* Requirements:
Put the stretch of items from the start through the line containing "pyautogui.click(x=902, y=30)" into a two-column CSV with the columns instruction and response. Give one row per item with its text and its answer, each in a single quoted field with line breaks turned into spaces.

[Word and element location data]
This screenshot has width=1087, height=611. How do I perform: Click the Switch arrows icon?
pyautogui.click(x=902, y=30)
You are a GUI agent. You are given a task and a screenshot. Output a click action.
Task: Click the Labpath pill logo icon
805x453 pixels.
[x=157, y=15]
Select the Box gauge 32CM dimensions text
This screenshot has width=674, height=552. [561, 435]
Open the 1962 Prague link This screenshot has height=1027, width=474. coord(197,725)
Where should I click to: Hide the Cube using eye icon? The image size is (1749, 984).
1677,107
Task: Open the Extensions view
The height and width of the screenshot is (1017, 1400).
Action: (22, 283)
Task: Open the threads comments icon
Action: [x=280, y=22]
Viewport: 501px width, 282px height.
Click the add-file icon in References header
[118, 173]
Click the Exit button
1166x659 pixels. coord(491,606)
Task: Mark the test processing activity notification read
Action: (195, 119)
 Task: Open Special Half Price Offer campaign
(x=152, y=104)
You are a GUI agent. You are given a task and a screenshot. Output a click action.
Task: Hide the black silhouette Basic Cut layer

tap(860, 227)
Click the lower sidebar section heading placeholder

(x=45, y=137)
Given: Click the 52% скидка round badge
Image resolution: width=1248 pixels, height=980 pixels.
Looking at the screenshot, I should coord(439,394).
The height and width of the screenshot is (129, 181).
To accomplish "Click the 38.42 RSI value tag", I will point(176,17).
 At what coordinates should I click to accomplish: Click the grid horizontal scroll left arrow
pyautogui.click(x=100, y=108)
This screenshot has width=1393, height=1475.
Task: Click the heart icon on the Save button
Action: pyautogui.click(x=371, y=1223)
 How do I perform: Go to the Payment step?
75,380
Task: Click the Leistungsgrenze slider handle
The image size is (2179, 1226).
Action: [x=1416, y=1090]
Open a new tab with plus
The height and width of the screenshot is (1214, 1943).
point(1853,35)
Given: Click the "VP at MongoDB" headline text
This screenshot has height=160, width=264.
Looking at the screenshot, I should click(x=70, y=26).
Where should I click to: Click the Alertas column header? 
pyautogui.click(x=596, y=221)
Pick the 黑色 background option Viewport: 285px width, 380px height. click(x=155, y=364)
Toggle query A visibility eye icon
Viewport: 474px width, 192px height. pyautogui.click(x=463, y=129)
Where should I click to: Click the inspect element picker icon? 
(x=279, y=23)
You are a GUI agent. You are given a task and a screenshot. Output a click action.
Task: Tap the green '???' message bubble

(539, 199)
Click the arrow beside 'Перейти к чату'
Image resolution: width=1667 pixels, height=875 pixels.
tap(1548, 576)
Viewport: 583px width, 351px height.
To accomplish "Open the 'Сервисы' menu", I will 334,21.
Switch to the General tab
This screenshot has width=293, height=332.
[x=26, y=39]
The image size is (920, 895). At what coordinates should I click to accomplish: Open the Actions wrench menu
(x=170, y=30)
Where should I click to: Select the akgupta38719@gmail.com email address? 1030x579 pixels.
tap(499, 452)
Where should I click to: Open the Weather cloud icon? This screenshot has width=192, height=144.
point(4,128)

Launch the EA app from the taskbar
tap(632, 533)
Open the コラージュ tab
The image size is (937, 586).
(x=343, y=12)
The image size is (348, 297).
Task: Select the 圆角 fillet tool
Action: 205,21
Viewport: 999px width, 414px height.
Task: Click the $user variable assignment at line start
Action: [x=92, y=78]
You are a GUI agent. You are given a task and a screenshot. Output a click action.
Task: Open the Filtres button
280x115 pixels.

* Task answer:
instruction,response
"This screenshot has width=1087, height=611. How do I perform: Click the Switch arrows icon?","pyautogui.click(x=902, y=30)"